↓↓↓

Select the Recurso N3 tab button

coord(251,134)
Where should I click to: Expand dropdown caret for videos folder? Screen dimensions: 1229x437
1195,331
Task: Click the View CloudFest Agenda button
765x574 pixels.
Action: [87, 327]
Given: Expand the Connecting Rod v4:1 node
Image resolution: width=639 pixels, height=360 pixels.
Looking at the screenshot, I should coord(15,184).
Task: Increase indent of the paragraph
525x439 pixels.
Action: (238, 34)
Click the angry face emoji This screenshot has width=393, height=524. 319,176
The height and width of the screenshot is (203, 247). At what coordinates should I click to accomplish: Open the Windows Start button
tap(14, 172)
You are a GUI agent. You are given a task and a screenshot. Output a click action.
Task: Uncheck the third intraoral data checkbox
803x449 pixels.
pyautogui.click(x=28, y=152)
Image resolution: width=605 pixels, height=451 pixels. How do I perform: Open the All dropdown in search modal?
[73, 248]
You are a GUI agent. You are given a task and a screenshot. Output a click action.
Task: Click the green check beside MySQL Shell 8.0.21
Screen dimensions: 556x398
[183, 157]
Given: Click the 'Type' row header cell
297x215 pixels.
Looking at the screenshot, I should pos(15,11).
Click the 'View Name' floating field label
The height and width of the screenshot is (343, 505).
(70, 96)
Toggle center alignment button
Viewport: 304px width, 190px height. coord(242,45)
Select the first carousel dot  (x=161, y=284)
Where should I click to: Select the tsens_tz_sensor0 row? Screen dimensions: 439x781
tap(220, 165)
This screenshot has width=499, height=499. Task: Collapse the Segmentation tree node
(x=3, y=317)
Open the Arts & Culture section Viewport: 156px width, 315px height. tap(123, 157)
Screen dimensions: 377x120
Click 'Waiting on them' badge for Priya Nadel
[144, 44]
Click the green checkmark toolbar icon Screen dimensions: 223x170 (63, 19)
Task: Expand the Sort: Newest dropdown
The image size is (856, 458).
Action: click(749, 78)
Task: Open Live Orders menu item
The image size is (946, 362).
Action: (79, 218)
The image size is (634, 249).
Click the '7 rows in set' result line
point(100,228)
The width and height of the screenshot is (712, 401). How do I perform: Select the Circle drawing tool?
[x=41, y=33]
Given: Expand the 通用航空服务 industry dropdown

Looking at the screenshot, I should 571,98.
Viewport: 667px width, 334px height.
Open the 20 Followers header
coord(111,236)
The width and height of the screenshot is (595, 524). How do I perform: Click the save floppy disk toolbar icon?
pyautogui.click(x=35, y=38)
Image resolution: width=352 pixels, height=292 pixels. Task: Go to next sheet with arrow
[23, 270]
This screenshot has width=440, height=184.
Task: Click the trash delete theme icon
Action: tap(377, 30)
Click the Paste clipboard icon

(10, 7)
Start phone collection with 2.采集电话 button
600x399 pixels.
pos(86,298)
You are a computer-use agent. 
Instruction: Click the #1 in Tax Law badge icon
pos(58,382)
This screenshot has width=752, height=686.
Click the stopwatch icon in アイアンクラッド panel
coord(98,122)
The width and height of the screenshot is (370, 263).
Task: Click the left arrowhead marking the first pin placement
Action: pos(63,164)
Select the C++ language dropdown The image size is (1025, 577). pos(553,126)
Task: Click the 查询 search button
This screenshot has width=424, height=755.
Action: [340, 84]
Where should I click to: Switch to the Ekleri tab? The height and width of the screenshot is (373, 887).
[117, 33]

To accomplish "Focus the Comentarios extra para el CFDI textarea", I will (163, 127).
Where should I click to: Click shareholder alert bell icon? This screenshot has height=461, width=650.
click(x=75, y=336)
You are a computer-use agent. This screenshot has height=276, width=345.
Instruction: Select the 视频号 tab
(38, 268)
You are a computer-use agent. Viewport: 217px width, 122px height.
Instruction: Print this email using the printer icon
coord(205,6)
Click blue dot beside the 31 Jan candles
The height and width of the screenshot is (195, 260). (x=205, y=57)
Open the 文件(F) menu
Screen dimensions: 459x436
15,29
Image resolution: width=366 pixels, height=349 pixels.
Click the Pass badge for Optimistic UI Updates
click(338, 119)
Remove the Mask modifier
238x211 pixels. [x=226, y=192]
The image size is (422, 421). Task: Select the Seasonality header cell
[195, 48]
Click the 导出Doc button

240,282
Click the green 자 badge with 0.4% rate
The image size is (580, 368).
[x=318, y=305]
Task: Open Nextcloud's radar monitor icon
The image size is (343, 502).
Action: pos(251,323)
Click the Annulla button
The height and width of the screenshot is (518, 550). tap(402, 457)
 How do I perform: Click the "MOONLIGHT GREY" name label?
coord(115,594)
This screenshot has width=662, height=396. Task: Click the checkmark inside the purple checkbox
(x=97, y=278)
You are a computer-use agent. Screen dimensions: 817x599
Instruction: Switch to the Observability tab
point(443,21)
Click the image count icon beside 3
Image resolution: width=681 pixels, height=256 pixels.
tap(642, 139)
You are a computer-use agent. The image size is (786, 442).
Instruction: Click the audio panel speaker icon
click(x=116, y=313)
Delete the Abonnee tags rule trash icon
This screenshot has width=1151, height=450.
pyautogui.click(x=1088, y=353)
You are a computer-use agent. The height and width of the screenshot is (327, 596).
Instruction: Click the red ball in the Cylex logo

↑↑↑

__Task objective__: Your answer should consist of every line from the entries that holds "menu".

__Result__:
Task: Open Live Orders menu item
Open the 文件(F) menu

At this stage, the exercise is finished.